Essas repetições preguiçosas contrastam com os momentos mais ousados do Subtract, que indicam a vontade de Sheeran de explorar outros territórios musicais. “Curtains” coloca o britânico em um espaço de soft rock que não seria estranho a um 3 Doors Down ou a um Bryan Adams, a depender da referência temporal do ouvinte, mas que tampouco abandona a sensibilidade pop que ele adquiriu com o passar dos anos - é como se Charlie Puth aplicasse toda a sua afinidade por melodias “redondinhas” e radiofônicas ao disco mais recente de um desses medalhões do subgênero que eu gosto de chamar de “música de Antena 1”.
“Spark”, enquanto isso, é a faixa que melhor usa os teclados de Dessner, adicionando-os a backing vocals e bateria analógica para produzir um efeito que aproxima Sheeran, inesperadamente, do neosoul que resgata e moderniza o som da Motown, completo inclusive com uma bridge toda levada por orquestra. E a melhor do disco é também uma aposta arriscada: “Dusty” traz guitarra elétrica e bateria programada para o mundo de Sheeran, e conta com um riff de sintetizador adorável, resultando em uma canção que não faria feio em um disco do Owl City - leia isso como um elogio!
Do outro lado da moeda, “Borderline” deixa Sheeran nos impressionar com o seu falsete em um refrão bem composto, mas insiste em uma produção repetitiva de piano e violino que a essa altura (é a faixa 9 do disco) já deixou de impressionar ou emocionar. Pior ainda é “End of Youth”, que tenta aplicar o mito “Ed Sheeran também é rapper” (quando foi que nos convencemos disso, aliás?) à sensibilidade ultra dramática do disco, mas só consegue soar como uma canção de Hamilton que Lin-Manuel Miranda escolheu descartar de última hora, e com toda a razão.

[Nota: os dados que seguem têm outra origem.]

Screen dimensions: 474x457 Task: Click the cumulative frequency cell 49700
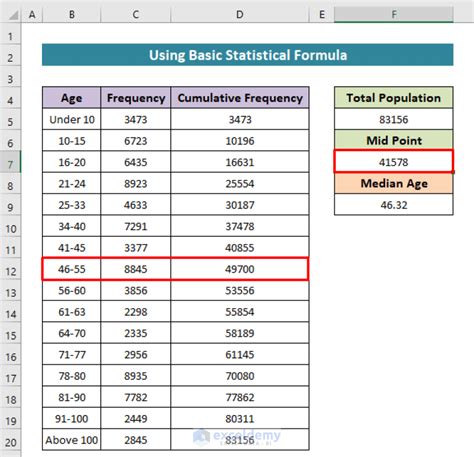240,269
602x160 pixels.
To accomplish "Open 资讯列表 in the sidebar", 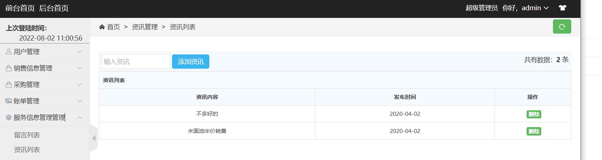I will coord(27,150).
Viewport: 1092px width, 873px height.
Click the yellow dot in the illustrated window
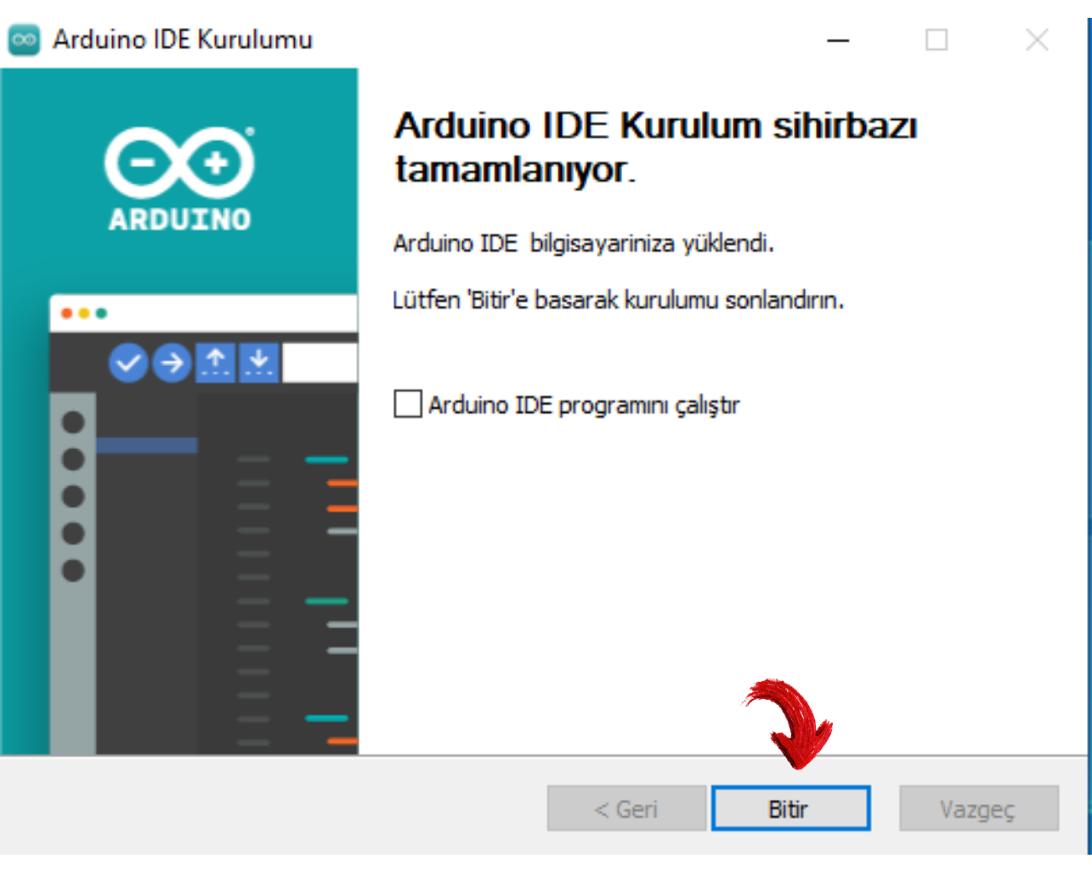point(84,313)
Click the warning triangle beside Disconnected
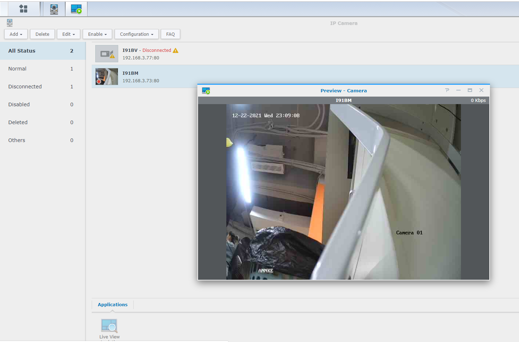This screenshot has width=519, height=342. pos(176,50)
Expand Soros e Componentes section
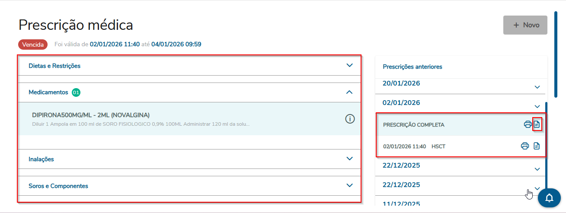The image size is (566, 213). coord(350,185)

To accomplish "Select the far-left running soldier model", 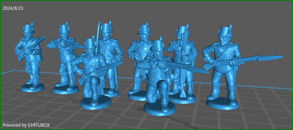I will pyautogui.click(x=30, y=58).
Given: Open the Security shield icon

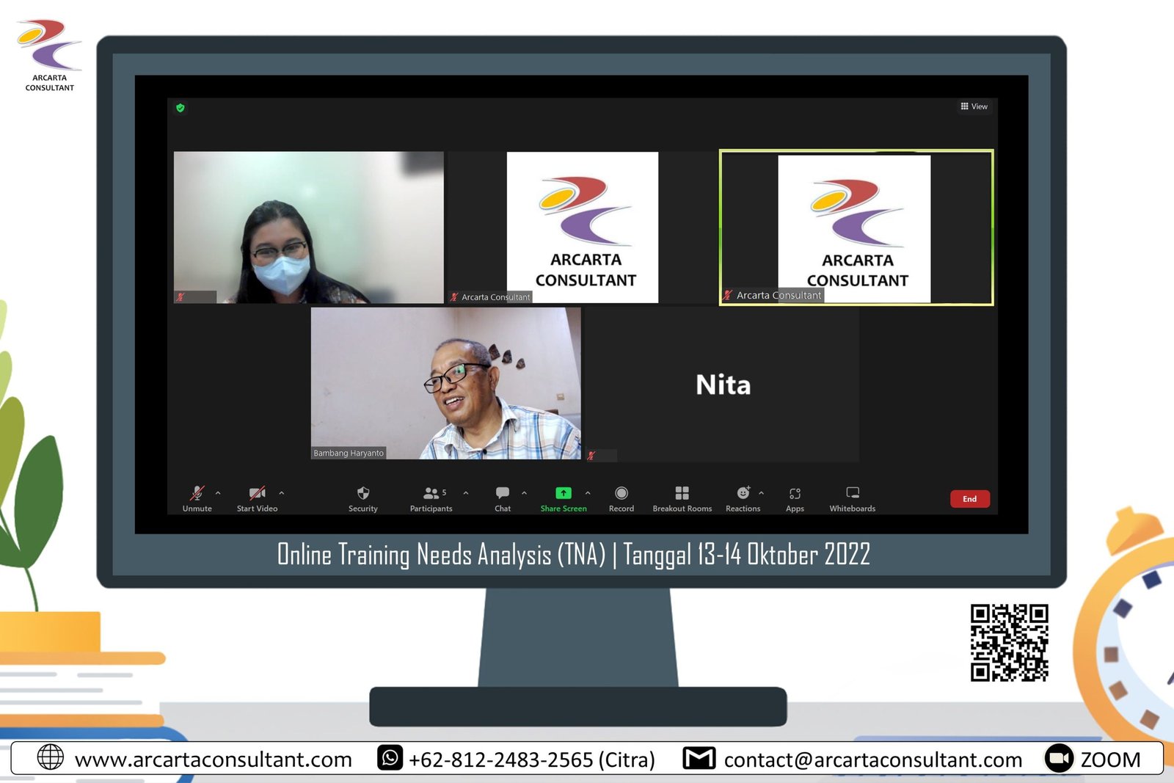Looking at the screenshot, I should coord(362,493).
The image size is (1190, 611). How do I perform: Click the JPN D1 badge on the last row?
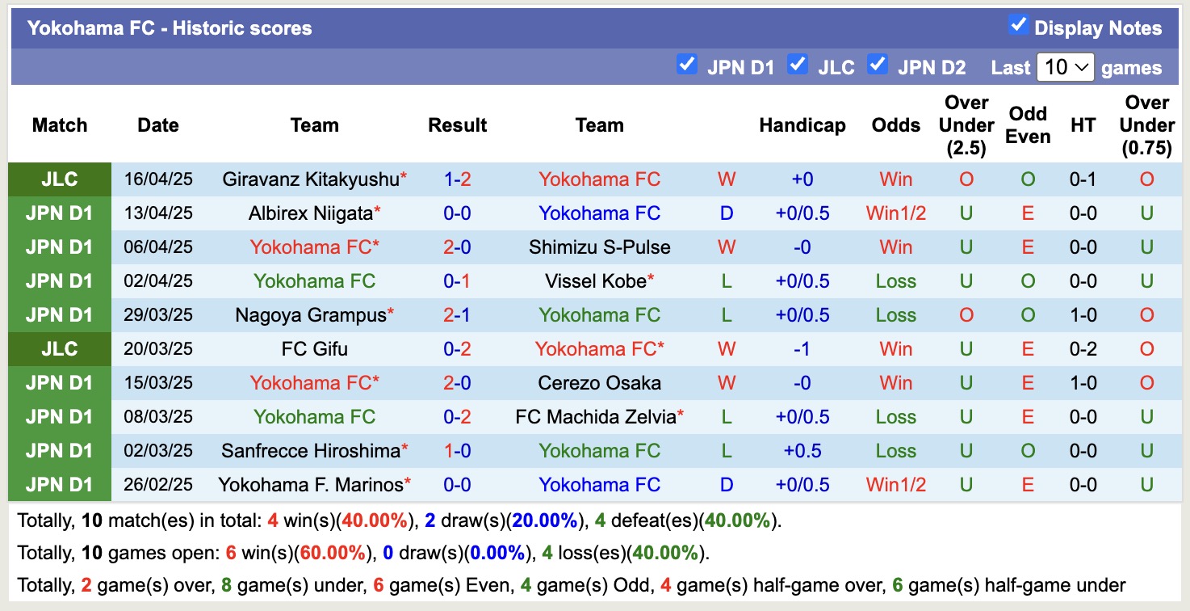coord(60,484)
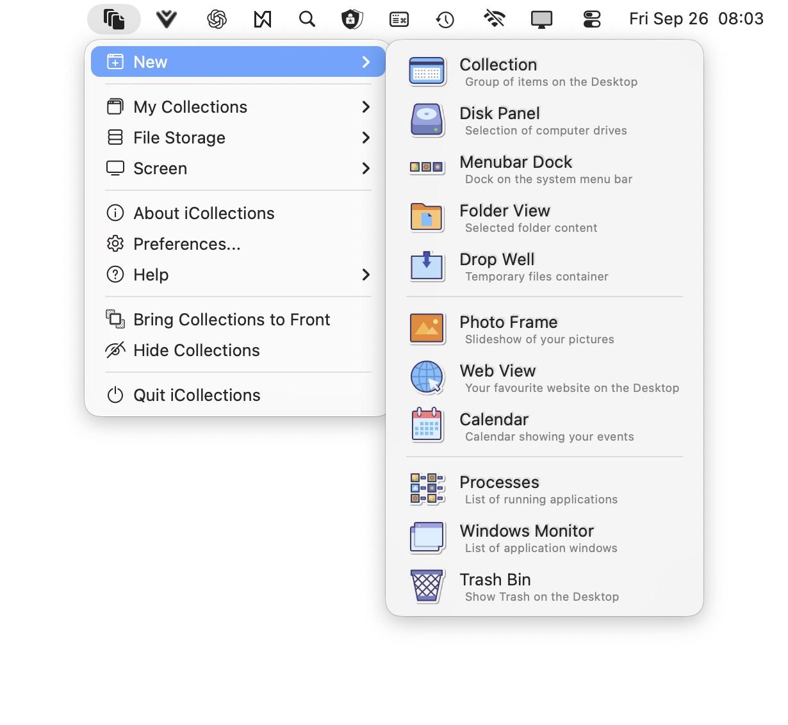Click the Time Machine menu bar icon
The width and height of the screenshot is (788, 725).
point(445,19)
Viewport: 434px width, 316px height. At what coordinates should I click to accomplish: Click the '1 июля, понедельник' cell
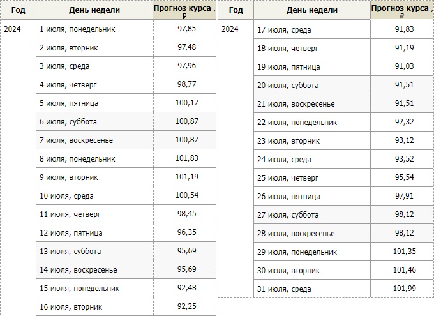[x=77, y=29]
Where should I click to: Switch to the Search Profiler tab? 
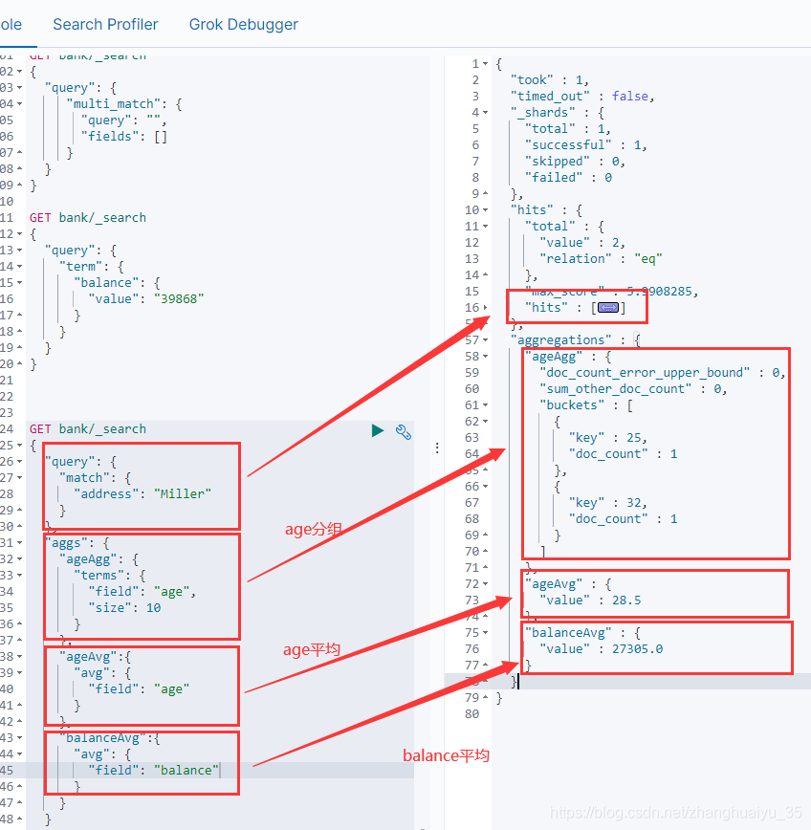(105, 24)
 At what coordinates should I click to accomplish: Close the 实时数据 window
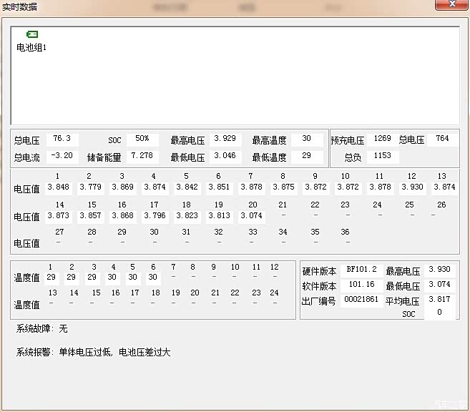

Subtract também é, talvez ironicamente, um álbum que se estende muito mais do que deveria - e o testamento disso é o quanto ele perde a energia por volta da faixa 10. “Vega”, “Sycamore” e “No Strings”, todas com menos de três minutos de duração e musicalmente vazias, parecem estar aqui para fazer volume, na irritante tradição do “quanto mais conteúdo melhor” que dominou a indústria fonográfica na era do streaming. É uma pena, portanto, que seja justamente no marasmo de “Vega” que o músico escolha deixar sua confissão lírica mais verdadeira.
Em meio a uma das letras mais irrestritamente vulneráveis do Subtract, Sheeran vira-se abruptamente para uma metáfora astrológica no refrão, declamando: “Acendendo a noite, fomos feitos para ser estrelas/ Mas nos queima muito ser Vega”. A referência a uma das estrelas mais brilhantes do céu noturno soa, no inglês, muito como a palavra “vaguer” (literalmente, “mais vago”) - pode ser que seja uma coincidência fonética, mas é apropriado de qualquer forma.
Escondido no Subtract está o álbum de um músico que quer rejeitar a universalidade diluída que foi o próprio instrumento que ele usou para cavar o seu lugar na indústria. Chamar Dessner para a produção, fazer um álbum insistentemente machucado e melancólico, abrir mão dos ritmos de R&B que quase passaram a defini-lo como artista após os últimos álbuns - todas essas decisões criam um conflito de interesse mercadológico que Sheeran, por um motivo ou por outro, parece não estar totalmente disposto a enfrentar ainda.
O resultado é mais um disco de altos e baixos, que tenta colocar um talento imensurável dentro de, bom… um cálculo matemático.